WHAT TO WORK ON = Print exactly, and only, the lines running from the line containing "Click the Flathub logo icon" through the end of the records below.

(Records from a data source)
__________

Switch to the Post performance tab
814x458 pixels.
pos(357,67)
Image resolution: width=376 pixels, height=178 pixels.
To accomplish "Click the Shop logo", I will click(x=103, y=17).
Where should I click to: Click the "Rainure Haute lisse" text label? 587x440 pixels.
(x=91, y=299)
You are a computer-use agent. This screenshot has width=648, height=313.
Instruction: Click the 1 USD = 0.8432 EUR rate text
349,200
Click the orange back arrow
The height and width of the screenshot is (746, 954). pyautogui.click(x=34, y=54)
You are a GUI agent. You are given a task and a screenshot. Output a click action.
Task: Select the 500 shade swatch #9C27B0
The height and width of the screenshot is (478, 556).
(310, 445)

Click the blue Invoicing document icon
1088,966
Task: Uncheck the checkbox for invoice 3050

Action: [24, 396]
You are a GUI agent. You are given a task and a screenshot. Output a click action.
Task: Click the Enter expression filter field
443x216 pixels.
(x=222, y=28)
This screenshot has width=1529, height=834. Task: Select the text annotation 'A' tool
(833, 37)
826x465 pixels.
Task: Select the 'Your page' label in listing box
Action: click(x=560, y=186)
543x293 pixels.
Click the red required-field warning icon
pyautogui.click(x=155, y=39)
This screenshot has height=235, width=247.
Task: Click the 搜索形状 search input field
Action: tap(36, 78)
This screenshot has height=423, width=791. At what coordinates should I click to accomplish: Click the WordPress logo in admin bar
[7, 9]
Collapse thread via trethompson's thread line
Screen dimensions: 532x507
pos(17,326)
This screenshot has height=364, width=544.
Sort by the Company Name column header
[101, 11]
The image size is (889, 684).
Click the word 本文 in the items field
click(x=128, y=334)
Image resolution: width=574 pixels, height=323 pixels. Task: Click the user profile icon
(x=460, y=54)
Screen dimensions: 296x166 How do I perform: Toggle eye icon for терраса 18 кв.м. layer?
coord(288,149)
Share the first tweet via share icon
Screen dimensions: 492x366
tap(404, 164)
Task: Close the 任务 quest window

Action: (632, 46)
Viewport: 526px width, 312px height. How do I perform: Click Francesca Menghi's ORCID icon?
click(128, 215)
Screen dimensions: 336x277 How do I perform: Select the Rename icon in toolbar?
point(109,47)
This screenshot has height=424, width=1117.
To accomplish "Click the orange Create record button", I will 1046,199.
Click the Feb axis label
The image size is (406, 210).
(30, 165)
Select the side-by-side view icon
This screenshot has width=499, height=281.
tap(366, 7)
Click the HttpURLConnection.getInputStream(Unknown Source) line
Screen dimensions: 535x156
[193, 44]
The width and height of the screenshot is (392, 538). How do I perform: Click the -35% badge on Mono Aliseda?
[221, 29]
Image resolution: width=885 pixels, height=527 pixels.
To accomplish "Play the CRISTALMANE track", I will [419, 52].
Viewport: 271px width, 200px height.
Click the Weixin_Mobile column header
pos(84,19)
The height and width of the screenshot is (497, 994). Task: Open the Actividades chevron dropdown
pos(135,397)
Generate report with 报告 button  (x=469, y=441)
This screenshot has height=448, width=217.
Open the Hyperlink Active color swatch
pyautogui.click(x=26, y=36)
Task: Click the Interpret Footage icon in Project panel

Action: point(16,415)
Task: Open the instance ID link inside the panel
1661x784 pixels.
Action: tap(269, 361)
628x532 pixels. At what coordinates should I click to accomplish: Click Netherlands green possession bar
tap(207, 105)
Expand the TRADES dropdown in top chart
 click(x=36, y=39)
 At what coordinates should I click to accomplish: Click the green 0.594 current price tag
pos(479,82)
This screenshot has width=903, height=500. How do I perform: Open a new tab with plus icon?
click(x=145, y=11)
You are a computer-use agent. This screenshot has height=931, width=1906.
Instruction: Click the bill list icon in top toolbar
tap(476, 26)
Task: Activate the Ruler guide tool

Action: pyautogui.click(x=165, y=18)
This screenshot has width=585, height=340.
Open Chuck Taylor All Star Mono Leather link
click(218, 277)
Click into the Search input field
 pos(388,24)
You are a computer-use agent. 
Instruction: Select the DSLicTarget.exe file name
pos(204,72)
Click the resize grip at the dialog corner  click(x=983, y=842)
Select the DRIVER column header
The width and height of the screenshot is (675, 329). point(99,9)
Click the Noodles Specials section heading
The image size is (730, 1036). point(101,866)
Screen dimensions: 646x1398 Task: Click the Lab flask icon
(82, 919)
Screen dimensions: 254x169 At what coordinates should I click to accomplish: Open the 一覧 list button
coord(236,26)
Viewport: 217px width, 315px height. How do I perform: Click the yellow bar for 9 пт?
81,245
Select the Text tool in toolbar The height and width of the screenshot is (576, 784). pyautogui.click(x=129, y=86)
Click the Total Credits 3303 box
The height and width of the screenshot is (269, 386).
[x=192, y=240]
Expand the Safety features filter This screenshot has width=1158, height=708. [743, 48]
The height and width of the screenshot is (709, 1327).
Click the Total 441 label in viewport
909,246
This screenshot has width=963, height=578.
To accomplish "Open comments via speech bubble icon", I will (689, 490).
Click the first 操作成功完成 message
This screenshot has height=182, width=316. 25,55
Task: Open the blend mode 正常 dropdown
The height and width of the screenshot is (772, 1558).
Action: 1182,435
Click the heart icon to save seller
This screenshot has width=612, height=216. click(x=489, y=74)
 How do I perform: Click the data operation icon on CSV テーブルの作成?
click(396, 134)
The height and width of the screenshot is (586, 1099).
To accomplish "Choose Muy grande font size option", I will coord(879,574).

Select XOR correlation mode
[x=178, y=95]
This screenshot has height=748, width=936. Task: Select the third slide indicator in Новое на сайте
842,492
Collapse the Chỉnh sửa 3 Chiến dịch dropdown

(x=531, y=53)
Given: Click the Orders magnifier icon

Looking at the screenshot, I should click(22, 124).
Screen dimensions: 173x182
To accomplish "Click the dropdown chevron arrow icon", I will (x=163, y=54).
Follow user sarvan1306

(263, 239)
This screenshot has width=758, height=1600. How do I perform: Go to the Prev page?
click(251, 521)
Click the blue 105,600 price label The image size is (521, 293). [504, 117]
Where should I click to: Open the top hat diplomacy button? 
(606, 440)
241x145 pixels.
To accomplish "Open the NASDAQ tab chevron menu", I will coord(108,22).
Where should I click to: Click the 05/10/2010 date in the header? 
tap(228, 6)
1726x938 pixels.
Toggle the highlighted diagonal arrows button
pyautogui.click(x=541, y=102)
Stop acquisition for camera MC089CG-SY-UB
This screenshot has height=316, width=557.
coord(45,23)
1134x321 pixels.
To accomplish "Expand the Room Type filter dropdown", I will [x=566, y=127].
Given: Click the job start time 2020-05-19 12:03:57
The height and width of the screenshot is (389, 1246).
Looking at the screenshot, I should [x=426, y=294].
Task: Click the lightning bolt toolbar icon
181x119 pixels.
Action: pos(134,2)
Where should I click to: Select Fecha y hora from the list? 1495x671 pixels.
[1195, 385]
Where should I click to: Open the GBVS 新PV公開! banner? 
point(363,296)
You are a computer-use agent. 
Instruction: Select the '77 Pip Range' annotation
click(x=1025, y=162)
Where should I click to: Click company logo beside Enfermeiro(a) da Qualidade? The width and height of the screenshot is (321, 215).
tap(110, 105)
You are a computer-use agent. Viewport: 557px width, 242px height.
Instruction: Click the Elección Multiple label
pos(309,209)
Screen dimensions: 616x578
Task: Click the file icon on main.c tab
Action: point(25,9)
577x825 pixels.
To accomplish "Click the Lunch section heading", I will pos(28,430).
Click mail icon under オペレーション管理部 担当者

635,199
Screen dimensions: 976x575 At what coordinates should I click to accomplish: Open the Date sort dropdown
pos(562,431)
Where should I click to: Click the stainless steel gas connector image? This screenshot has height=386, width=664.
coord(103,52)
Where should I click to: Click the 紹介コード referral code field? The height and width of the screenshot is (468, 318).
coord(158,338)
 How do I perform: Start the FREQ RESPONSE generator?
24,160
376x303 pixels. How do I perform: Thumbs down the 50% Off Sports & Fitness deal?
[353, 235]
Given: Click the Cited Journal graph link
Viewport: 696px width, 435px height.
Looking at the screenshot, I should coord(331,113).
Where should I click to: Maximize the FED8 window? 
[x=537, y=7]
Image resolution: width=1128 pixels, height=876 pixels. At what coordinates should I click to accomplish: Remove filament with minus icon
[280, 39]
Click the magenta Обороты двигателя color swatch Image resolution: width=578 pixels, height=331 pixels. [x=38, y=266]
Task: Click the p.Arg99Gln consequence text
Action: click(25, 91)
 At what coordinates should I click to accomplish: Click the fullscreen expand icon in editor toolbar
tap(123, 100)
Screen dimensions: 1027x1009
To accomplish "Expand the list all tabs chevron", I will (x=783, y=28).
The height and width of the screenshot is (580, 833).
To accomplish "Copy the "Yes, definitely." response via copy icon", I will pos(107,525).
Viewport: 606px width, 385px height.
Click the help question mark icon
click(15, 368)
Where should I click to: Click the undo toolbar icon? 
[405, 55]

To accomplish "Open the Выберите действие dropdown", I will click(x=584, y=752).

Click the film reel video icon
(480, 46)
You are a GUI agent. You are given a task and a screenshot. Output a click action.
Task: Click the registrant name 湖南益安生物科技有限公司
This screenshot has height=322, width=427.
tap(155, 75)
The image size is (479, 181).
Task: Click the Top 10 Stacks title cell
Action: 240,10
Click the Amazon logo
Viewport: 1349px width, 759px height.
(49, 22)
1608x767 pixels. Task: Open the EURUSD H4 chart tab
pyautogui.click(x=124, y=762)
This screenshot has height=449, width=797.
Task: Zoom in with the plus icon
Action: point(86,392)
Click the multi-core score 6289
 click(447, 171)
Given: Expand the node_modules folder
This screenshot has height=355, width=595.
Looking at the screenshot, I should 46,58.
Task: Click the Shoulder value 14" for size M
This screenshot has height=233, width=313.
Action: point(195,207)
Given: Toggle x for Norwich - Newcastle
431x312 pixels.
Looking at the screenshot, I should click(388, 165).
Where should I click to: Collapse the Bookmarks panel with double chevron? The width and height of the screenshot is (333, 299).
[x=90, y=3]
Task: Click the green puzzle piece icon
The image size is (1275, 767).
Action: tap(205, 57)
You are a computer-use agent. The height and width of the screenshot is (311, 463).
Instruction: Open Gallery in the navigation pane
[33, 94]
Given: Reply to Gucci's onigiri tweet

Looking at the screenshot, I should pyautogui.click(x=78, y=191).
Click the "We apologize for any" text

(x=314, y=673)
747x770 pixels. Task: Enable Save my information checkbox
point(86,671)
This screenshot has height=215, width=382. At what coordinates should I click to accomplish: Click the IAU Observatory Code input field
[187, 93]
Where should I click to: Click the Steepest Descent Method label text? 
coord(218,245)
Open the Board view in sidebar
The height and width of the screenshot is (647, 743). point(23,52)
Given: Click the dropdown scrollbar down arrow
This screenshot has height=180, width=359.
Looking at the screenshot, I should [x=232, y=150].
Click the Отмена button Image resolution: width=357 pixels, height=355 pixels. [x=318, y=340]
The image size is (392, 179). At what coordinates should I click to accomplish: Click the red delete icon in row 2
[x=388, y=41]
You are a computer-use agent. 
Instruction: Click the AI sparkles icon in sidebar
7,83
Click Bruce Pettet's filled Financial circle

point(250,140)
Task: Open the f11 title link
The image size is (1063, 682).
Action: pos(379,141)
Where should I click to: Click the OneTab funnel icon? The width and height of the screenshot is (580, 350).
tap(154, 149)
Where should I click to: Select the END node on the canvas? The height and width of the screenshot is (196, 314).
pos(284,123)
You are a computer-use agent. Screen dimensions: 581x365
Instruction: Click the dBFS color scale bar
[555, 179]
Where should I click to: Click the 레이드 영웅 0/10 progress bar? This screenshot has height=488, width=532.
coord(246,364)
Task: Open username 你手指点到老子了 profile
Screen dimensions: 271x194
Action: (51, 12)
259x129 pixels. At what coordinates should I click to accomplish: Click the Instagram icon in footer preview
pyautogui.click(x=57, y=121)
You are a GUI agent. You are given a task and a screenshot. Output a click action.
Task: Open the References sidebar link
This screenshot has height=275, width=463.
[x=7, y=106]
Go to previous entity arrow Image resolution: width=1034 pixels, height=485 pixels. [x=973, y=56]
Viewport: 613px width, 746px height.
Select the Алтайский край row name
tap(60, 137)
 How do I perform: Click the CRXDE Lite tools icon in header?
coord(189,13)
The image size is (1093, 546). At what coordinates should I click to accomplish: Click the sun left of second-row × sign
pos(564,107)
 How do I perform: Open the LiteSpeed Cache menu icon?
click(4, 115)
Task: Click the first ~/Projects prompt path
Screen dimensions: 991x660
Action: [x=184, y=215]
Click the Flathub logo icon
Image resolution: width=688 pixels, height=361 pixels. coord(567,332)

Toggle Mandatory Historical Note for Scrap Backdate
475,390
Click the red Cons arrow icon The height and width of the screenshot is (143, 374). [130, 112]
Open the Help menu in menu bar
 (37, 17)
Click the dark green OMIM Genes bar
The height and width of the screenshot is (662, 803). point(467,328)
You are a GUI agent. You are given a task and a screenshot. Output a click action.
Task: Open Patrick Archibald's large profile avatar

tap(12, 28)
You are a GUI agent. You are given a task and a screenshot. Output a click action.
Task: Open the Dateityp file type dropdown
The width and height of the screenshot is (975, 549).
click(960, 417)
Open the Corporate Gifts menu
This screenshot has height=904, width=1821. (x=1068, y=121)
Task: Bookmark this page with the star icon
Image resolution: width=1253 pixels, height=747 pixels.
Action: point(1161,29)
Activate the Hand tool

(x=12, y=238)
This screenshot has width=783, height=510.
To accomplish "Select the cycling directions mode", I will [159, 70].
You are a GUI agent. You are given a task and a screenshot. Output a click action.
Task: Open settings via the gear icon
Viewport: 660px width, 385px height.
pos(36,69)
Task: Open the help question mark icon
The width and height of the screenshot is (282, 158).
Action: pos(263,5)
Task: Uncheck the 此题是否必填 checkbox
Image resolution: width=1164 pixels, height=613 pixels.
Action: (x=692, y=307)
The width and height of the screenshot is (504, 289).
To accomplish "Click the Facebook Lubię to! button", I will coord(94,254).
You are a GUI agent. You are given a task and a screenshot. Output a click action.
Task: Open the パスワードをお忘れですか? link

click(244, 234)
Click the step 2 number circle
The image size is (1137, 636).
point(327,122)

__________

ANSWER TO THIS EXERCISE =
Click the Flathub logo icon
Image resolution: width=688 pixels, height=361 pixels. coord(567,332)

Toggle Mandatory Historical Note for Scrap Backdate
475,390
Click the red Cons arrow icon The height and width of the screenshot is (143, 374). [130, 112]
Open the Help menu in menu bar
 (37, 17)
Click the dark green OMIM Genes bar
The height and width of the screenshot is (662, 803). point(467,328)
You are a GUI agent. You are given a task and a screenshot. Output a click action.
Task: Open Patrick Archibald's large profile avatar

tap(12, 28)
You are a GUI agent. You are given a task and a screenshot. Output a click action.
Task: Open the Dateityp file type dropdown
The width and height of the screenshot is (975, 549).
click(960, 417)
Open the Corporate Gifts menu
This screenshot has height=904, width=1821. (x=1068, y=121)
Task: Bookmark this page with the star icon
Image resolution: width=1253 pixels, height=747 pixels.
Action: point(1161,29)
Activate the Hand tool

(x=12, y=238)
This screenshot has width=783, height=510.
To accomplish "Select the cycling directions mode", I will [159, 70].
You are a GUI agent. You are given a task and a screenshot. Output a click action.
Task: Open settings via the gear icon
Viewport: 660px width, 385px height.
pos(36,69)
Task: Open the help question mark icon
The width and height of the screenshot is (282, 158).
Action: pos(263,5)
Task: Uncheck the 此题是否必填 checkbox
Image resolution: width=1164 pixels, height=613 pixels.
Action: (x=692, y=307)
The width and height of the screenshot is (504, 289).
To accomplish "Click the Facebook Lubię to! button", I will coord(94,254).
You are a GUI agent. You are given a task and a screenshot. Output a click action.
Task: Open the パスワードをお忘れですか? link

click(244, 234)
Click the step 2 number circle
The image size is (1137, 636).
point(327,122)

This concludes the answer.